ValueSemantic protocol

dabrahams · November 5, 2020, 8:18pm

Defining Value Semantics for Swift

(with thanks for editorial input to the Swift for Tensorflow Team, and to @anandbits for a crucial insight)

For years we've talked informally about certain types “having value semantics”
and used that statement to draw correct conclusions about the behavior of some
code. But until now, we've never really nailed down what it means for a type to
have value semantics. This document provides a clear definition on which
language and/or library extensions could be based, and explores its
implications.

Requirements of Value Semantic Types

When we say “type X has value semantics,” we mean:

Each variable of type X has an independent notional value.
A language-level copy (e.g., let b = a) of a variable of type X has an
equivalent value.
Given a local variable a of type X, safe code cannot observe the value of a
except via an expression that uses a.
Given a variable a of type X, safe code cannot alter the value of a
except by one of the following means applied to a or to a property of a
that reflects all or part of a's value.
- assignment.
- invocation of a mutating method.
- invocation of a mutating accessor of a property or subscript
- passing the expression as an inout parameter.
Concurrent access to the values of distinct variables of type X cannot
cause a data race.

Safety

Swift has an existing definition of safety, which just implies “memory safety.”
The above definition says that for value semantic types, some memory-safe
operations—those that can cause value access on distinct instances to race—are
also classified as unsafe. This constraint on the meaning of “safety” does not
break any existing code because no types have yet been classified as value semantic
under this definition.

Corollaries

From the above properties and Swift’s semantics, we can conclude that for a type
with value semantics:

The value of a let-bound instance is constant for all time.
All instances have the same properties as variables.
Assignment causes the left-hand side to have the same value as the right-hand
side.
Any struct, enum, or tuple whose value is composed of the values of its
stored value-semantic properties also has value semantics.
The type's value semantic properties are preserved by any new APIs
(e.g. extensions) implemented using only safe operations.

Usefulness

Knowing that a type has value semantics is useful because:

Variables can be safely copied or moved across concurrency boundaries
without introducing race conditions in code that otherwise appears to be
safe.
The value of a non-global variable is immune from “spooky action at a distance.”
Value-semantic types support equational reasoning.

Defining Value

The statement that “X has value semantics” is obviously meaningless without a
concept of the value of an instance of X. This concept must be clear for each
type with value semantics. Likewise, to be useful, the operations that access a
value of an instance of X must be clear. In many ways, the semantics of those
operations constitute a definition of the type's value.
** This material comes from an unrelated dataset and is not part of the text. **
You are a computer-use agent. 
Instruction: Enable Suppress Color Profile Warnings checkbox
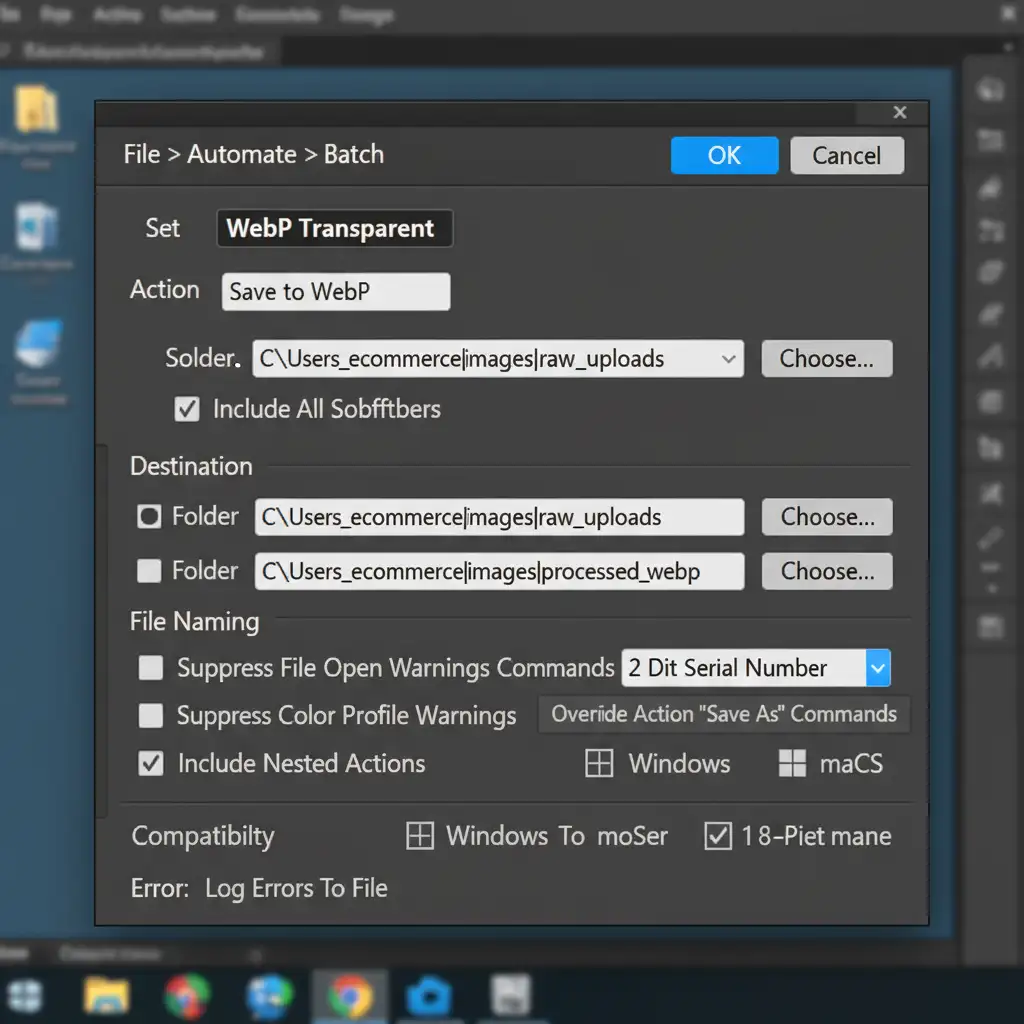[151, 716]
Depending on how narrowly one defines a type's value, any type can be said to
have value semantics. For example, UnsafeMutablePointer can have value
semantics if pointee and the data accessed by subscript (and the operations
that affect them) are excluded from its value but its other members are
included.

Documenting Value

For types that are consumed only by their authors (e.g. in a quick script), a
clear concept of value can be maintained in the author's brain. For other types,
the value must be documented.

For most types with value semantics, it would be difficult to describe the type
without describing its value, but it could be cumbersome to explicitly and
separately document the value of every such type. Fortunately we can avoid
some of that description by acknowledging the patterns these types usually
follow. I suggest the following convention for types documented as having value
semantics:

Unless explicitly documented otherwise,

public and internal properties are implicitly part of a type's value.
Data accessed by public and internal subscripts is implicitly part of a
type's value.
private and fileprivate properties and subscripts are implicitly not
part of the type's value.
The results of witnesses for any Equatable, Comparable, Hashable, and
Codable conformances depend entirely on the type's entire value.
Non-salient attributes of the type (like an Array's capacity) can be
assumed to be safely accessible on distinct instances, across threads.
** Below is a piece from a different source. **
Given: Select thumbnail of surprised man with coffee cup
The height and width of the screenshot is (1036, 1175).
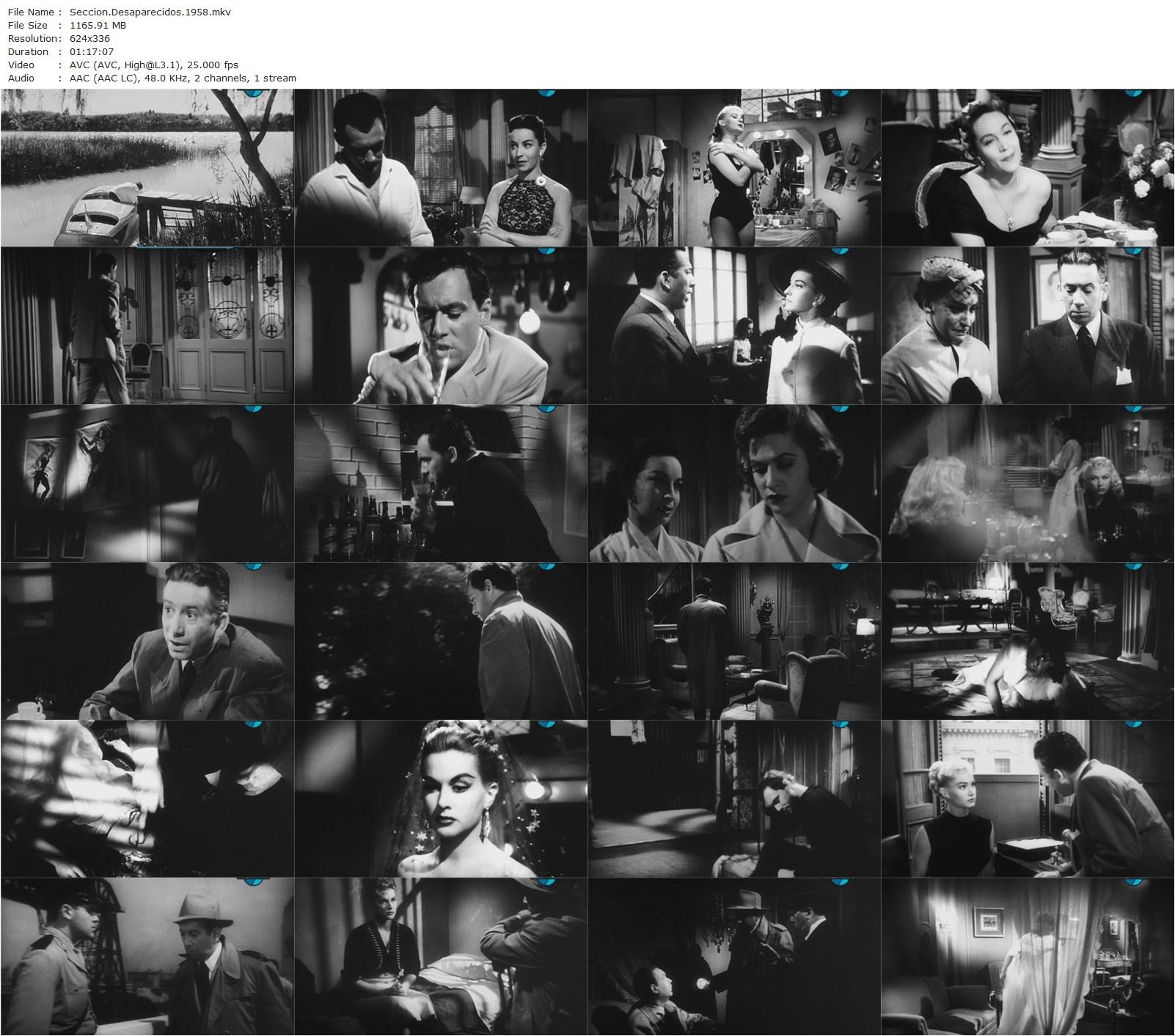Looking at the screenshot, I should click(x=147, y=641).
Other APIs probably don't need any special attention in documentation for value
semantics, since it is pretty much impossible to describe their semantics in
documentation without describing how they use, reflect, and/or affect the type's
value.

Deployment in Practice

It follows from the definition of “value semantics” that any APIs that don't
uphold the requirements value semantics imposes on safe operations are unsafe, and
should be labeled as such in public APIs, by the usual Swift convention.
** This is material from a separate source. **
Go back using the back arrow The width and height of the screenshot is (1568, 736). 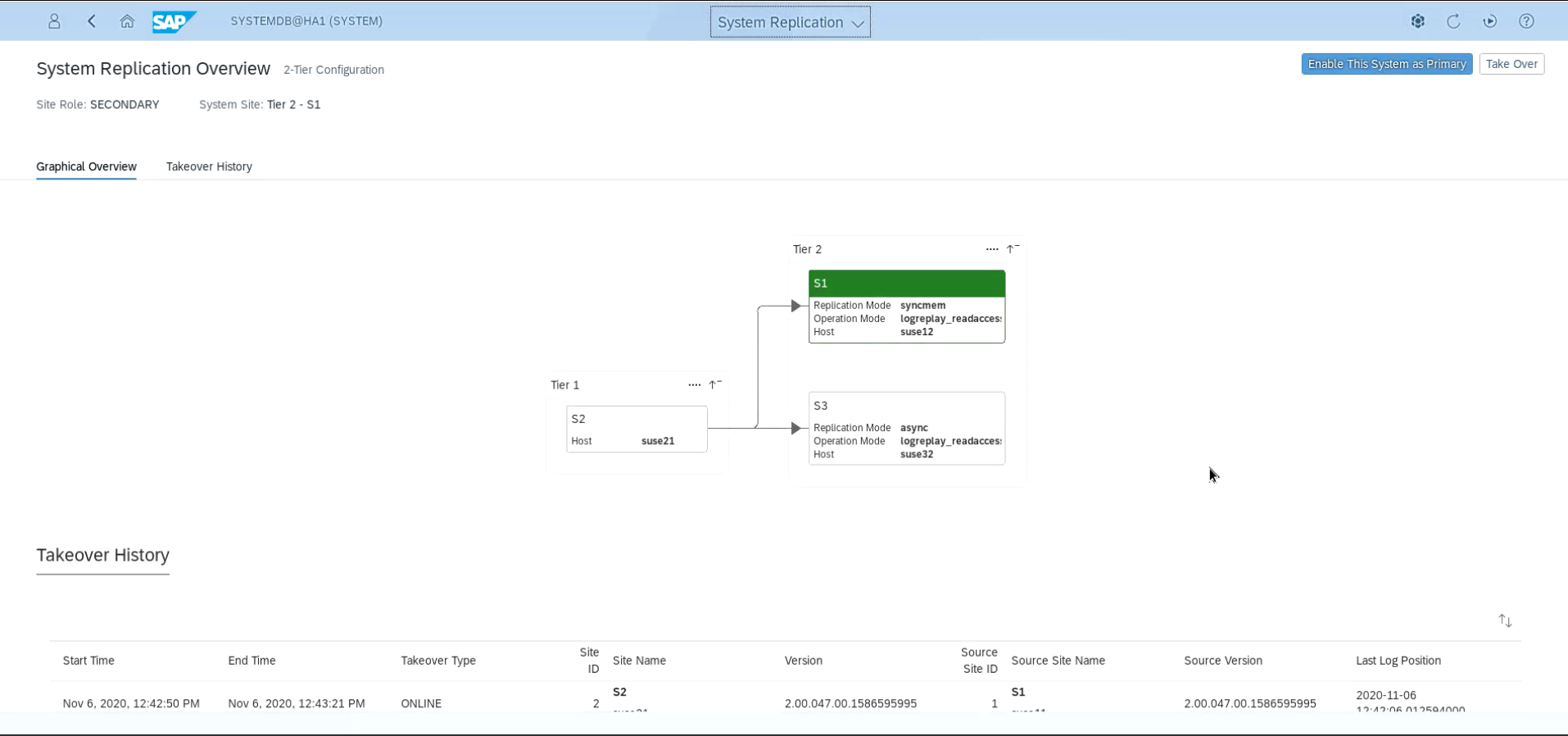click(92, 21)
It follows that “Unsafe” in a type name should mean that one is to assume that
operations are unsafe unless otherwise specified. For example, the safe
operations on UnsafePointer should be documented as such to support its claim of
value semantics.

It's important that clients of APIs exposing non-salient attributes know that
these attributes are not part of the instance's value.

Open Questions

I think UnsafePointer should be declared to have value semantics. Whether a
similar thing should be done for UnsafeBufferPointer is an interesting
question; it would imply that there are some Collections whose elements are
not part of their value. Whether that's OK may depend on how extant Collection
algorithms are documented.